Florida   001-35064   30-0663473
(State or other jurisdiction   (Commission   (IRS Employer
of incorporation)   File Number)   Identification No.)
     
701 Park of Commerce Boulevard, Suite 301
Boca Raton, Florida
  33487
(Address of principal executive offices)   (Zip Code)
Registrant’s telephone number including area code: (561) 995-4200
(Former name or former address, if changed since last report)
     Check the appropriate box below if the Form 8-K filing is intended to simultaneously satisfy the filing obligation of the registrant under any of the following provisions:
  o   Written communications pursuant to Rule 425 under the Securities Act (17 CFR 230 .425)
 
  o   Soliciting material pursuant to Rule 14a-12 under the Exchange Act (17 CFR 240.14a-12)
 
  o   Pre-commencement communications pursuant to Rule 14d-2(b) under the Exchange Act (17 CFR 240.14d-2(b))
 
  o   Pre-commencement communications pursuant to Rule 13e-4(c) under the Exchange Act (17 CFR 240.13e-4(c))
 
 

 


 

Item 1.01 Entry into a Material Definitive Agreement.
     On April 12, 2011, Washington Square Financial, LLC (“WSF”), a wholly-owned subsidiary of Imperial Holdings, Inc. (the “Company”), entered into a purchase agreement to sell up to $40.0 million of structured settlement receivables to a wholly-owned special purpose entity of WSF (the “SPE”).
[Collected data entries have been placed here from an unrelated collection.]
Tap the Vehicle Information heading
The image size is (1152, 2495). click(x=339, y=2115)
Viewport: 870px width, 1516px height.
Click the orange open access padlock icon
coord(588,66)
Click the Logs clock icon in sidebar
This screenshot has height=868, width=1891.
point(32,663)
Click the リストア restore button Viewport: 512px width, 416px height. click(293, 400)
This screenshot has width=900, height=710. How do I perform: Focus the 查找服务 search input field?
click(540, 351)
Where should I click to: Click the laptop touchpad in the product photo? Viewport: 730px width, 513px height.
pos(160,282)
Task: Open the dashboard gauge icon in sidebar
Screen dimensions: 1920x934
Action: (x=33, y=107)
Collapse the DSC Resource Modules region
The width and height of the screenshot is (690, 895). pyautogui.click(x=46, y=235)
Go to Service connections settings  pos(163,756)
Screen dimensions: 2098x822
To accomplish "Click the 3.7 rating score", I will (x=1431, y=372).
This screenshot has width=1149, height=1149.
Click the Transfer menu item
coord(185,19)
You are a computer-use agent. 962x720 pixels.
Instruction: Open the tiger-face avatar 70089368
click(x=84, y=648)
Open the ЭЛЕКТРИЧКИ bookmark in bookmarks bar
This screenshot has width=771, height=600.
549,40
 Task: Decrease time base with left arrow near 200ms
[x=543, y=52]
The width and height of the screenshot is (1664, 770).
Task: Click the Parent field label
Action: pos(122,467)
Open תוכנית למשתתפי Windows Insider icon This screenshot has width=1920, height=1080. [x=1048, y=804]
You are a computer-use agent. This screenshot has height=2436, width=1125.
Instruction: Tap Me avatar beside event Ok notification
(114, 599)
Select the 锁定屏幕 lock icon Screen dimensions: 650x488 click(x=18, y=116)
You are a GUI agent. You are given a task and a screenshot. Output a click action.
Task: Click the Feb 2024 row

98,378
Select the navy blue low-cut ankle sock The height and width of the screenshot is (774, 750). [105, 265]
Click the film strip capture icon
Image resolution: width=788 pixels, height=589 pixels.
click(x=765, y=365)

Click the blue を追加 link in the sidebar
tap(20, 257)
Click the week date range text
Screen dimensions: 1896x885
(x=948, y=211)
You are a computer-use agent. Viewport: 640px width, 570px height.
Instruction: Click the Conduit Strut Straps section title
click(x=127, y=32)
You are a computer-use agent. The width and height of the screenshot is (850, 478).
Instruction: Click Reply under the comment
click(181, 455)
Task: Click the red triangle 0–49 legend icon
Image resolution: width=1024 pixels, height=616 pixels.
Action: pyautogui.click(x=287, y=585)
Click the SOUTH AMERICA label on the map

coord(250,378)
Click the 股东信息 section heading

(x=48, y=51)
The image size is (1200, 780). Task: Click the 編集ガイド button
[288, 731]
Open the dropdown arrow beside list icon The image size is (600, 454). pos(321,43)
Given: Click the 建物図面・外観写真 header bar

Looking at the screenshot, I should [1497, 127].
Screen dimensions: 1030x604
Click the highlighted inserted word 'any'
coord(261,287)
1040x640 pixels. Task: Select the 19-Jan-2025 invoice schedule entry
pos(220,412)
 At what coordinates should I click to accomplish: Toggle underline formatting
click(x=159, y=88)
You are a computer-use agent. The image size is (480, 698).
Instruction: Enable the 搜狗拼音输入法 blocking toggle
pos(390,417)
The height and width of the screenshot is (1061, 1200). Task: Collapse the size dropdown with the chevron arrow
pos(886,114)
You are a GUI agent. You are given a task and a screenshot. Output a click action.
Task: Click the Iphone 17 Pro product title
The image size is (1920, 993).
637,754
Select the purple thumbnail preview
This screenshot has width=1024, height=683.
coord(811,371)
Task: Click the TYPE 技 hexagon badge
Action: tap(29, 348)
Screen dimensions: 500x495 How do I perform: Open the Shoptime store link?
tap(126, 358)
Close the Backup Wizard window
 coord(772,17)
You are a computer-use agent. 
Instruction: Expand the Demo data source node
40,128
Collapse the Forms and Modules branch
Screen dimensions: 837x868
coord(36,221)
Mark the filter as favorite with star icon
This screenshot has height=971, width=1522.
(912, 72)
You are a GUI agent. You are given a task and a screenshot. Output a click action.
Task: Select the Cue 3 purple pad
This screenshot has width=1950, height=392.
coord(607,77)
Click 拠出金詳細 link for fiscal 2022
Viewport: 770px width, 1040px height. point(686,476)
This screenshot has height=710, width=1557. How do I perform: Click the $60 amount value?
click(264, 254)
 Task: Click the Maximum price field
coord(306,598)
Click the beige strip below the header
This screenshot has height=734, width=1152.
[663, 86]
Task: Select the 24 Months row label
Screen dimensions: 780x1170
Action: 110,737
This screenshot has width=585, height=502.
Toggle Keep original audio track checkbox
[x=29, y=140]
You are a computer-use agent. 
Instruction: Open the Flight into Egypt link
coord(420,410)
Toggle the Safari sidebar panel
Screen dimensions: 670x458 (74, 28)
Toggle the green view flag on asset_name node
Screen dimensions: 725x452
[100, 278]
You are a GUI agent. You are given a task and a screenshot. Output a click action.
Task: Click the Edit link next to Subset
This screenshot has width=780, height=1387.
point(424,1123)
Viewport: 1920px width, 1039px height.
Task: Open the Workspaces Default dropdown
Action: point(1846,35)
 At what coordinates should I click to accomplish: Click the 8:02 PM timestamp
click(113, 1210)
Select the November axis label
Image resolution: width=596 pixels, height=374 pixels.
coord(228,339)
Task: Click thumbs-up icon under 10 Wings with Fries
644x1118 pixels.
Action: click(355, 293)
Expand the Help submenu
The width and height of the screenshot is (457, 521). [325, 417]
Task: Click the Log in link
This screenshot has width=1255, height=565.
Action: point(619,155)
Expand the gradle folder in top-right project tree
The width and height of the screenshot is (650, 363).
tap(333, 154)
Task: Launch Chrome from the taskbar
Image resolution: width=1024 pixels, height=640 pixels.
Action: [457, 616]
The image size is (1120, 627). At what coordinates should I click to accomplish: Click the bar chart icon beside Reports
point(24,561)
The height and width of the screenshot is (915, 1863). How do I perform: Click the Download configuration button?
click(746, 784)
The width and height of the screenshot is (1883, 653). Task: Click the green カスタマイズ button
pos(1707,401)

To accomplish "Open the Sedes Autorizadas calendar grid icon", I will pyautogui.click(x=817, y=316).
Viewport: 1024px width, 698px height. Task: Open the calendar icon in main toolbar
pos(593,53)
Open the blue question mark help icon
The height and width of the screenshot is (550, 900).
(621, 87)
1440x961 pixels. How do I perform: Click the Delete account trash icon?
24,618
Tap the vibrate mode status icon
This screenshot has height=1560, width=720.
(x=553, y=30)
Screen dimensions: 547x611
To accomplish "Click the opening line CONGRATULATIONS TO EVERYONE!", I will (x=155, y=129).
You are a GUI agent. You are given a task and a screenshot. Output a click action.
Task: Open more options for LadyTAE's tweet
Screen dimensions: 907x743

Pursuant to a trust agreement, dated April 12, 2011, by and among the SPE and Wilmington Trust Company, as trustee, the SPE will sell the life contingent structured settlement receivables sold to it under the purchase agreement into a statutory trust (the “Trust”) that will issue a Class A Note and a residual interest certificate to an affiliate of Beacon Trust Company (the “Noteholder”) and the SPE, respectively. The Noteholder has agreed, subject to certain customary funding conditions, to advance up to $40.0 million under its Class A Note, which will entitle the Noteholder to, among other things, the first 17 years of payments under the life contingent structured settlement receivables, from the date such receivables are sold into the trust. Each of the SPE and the Noteholder has committed to purchase the receivables and make advances under the Class A Note, respectively, for one year absent the occurrence of certain events of default. The receivables to be purchased under the purchase agreement and sold into the Trust will be subject to customary eligibility criteria and certain concentration limits.
     The foregoing summary does not purport to be complete and is qualified in its entirety by the purchase agreement and trust agreement, which will be filed as exhibits to the Company’s quarterly report on Form 10-Q for the quarter ending June 30, 2011.
Item 2.03 Creation of a Direct Financial Obligation or an Obligation under an Off-Balance Sheet Arrangement of a Registrant
     The disclosure set forth above under Item 1.01 is hereby incorporated by reference into this Item 2.03.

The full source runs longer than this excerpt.